Sam Boyer

Tag1 Quo: Versions, Versions Everywhere, Part 1

When Tag1 decided to build Tag1 Quo, we knew there was one question we’d have to answer over, and over, and over again: is there a security update available for this extension? Answering that question - at scale, for many websites, across many extensions, through all the possible versions they might have - is the heart of what Quo does.

The problem seems simple enough, but doing it at such scale, for “all” versions, and getting it right, has some deceptive difficulties. Given a site with an extension at a particular version, we need to know where it sits on the continuum of all versions that exist for that extension (we often refer to that as the “version universe,”), and whether any of the newer versions contain security fixes.

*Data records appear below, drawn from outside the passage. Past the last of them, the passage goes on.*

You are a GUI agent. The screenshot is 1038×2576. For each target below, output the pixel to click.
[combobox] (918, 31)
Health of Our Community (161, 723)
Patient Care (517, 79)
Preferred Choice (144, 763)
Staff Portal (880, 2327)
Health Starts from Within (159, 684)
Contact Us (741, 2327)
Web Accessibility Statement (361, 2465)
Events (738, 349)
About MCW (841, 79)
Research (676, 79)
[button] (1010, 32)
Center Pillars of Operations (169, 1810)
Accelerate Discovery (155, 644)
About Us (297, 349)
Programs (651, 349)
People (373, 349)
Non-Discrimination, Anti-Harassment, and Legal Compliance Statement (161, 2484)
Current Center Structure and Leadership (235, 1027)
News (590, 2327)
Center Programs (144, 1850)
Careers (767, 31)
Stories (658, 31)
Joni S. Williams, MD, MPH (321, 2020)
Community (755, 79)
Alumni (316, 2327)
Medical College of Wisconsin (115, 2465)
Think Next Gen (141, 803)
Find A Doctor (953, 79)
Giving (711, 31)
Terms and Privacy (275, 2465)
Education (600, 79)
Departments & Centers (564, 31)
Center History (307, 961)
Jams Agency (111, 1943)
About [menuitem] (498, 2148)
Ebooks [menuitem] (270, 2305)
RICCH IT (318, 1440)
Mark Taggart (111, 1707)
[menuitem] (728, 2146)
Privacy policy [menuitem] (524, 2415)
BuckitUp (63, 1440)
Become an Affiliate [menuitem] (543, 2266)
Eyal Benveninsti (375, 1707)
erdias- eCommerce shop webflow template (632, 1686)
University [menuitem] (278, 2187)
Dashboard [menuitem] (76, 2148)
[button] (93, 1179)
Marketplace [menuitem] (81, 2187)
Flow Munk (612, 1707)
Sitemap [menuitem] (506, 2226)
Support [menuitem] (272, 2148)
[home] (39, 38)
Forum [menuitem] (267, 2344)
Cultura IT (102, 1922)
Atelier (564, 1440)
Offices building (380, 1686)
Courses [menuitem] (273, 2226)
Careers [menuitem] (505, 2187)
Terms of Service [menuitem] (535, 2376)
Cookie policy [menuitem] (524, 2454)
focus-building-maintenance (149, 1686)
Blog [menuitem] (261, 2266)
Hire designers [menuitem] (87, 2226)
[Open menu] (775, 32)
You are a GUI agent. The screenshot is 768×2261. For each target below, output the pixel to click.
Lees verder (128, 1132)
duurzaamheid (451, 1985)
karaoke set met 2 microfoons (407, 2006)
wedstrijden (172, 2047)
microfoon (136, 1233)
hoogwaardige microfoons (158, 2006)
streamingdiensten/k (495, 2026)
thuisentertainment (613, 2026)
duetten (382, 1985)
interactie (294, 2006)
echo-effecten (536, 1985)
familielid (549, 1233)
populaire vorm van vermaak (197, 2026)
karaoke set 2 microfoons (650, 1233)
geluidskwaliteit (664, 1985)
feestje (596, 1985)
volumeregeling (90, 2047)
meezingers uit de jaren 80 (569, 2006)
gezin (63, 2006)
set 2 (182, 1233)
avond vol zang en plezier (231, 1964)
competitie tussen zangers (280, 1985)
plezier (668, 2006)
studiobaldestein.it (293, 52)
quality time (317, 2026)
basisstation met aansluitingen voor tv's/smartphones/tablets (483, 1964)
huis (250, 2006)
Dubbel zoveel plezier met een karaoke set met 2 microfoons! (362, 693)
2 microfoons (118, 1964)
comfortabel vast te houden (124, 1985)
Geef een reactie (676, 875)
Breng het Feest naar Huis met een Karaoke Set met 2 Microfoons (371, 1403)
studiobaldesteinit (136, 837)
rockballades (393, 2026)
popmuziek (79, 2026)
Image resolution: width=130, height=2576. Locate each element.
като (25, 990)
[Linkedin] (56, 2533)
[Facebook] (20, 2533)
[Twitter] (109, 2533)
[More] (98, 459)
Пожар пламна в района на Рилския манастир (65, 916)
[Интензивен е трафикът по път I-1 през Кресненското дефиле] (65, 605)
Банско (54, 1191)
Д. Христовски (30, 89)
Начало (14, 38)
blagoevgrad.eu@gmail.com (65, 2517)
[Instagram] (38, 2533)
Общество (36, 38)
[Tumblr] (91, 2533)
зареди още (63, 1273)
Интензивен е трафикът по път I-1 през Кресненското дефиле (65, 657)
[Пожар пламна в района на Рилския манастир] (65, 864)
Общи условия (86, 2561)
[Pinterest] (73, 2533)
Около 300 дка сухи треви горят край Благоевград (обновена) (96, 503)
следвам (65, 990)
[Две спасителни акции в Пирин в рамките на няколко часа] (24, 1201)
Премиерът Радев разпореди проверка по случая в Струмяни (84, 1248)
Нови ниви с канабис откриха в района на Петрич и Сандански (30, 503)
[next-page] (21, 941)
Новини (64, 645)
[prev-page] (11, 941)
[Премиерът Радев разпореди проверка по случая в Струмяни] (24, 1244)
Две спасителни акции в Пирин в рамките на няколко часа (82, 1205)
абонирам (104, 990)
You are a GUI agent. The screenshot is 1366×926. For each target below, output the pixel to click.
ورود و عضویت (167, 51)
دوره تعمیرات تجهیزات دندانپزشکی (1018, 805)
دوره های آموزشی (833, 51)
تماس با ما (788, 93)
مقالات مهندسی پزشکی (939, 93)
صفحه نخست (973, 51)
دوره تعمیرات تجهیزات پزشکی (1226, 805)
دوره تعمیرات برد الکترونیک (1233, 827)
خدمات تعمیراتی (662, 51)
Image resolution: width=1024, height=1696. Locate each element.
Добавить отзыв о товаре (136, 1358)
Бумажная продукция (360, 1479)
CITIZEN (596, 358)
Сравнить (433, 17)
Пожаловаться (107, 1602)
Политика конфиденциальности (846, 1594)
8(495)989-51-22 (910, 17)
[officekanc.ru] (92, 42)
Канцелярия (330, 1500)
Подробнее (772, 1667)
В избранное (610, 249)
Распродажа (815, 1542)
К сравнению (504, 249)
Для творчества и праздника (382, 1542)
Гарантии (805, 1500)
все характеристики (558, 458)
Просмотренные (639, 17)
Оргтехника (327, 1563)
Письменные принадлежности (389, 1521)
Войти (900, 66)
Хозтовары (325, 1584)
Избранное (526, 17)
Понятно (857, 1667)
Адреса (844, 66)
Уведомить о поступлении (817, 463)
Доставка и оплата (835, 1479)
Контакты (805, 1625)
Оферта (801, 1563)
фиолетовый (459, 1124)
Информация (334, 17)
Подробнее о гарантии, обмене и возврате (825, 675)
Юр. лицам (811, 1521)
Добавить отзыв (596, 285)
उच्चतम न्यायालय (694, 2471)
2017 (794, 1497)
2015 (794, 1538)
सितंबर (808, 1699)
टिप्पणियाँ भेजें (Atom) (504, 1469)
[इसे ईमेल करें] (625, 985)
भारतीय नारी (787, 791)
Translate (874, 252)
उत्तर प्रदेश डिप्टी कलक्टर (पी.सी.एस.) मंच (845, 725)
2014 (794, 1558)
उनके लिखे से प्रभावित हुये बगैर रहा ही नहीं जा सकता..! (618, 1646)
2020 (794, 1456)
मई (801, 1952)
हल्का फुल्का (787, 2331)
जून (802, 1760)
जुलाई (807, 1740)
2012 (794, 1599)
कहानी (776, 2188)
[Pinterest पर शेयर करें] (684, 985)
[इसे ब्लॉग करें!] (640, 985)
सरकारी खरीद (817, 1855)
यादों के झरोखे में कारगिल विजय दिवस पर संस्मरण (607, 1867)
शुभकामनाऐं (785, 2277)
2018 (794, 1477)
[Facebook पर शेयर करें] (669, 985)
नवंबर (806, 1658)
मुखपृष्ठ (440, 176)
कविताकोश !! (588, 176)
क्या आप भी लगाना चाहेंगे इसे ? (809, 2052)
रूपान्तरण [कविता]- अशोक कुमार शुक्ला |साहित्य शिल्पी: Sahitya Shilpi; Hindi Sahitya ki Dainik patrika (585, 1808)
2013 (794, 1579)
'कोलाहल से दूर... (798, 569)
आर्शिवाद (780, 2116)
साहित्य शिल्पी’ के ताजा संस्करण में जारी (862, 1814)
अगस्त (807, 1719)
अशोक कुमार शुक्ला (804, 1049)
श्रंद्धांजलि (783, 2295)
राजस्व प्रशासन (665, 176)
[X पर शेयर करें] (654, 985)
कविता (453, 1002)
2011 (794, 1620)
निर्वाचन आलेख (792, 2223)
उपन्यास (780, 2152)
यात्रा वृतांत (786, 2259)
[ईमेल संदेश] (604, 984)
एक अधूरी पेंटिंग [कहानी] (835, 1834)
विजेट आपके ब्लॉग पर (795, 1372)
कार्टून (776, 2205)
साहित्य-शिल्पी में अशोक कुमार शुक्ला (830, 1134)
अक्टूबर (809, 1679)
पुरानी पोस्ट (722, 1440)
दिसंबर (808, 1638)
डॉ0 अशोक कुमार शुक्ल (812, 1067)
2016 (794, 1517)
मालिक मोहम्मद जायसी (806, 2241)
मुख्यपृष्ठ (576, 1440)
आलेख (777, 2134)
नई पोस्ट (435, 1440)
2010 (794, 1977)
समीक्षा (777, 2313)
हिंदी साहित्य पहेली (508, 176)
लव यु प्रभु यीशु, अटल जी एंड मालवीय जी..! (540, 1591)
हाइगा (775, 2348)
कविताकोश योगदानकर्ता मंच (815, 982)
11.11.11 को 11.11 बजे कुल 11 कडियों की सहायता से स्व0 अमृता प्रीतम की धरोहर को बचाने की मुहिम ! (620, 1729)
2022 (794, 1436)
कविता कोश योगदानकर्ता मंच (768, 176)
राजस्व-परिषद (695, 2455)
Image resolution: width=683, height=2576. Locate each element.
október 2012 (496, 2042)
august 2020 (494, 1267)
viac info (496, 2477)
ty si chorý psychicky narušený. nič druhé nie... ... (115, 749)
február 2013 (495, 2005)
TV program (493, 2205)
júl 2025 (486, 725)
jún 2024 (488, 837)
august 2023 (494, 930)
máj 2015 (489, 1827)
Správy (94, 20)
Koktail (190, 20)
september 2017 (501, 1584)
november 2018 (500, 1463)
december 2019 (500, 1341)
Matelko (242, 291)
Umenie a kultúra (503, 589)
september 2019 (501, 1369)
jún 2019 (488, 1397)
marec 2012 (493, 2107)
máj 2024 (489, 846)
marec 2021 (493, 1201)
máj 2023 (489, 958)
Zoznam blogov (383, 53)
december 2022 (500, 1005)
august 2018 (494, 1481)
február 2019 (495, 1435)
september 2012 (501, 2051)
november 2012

There are a few different approaches we could’ve taken to this problem. The one we ultimately settled on was a bit more abstracted than what might initially seem necessary. It was also not a “typical” Drupal solution. In this blog series, I’ll cover both the theoretical foundation of the problem, and the approach we took to implementation.

What’s a version?

Let's start at the beginning.

Quo works by having existing Drupal 6 (for now!) sites install an agent module, which periodically sends a JSON message back to the Quo servers indicating what extensions are present on that site, and at what versions. Those “versions” are derived from .info files, using functions fashioned after the ones used in Drupal core. Once that JSON arrives at Quo’s servers, we have to decide how to interpret the version information for each extension.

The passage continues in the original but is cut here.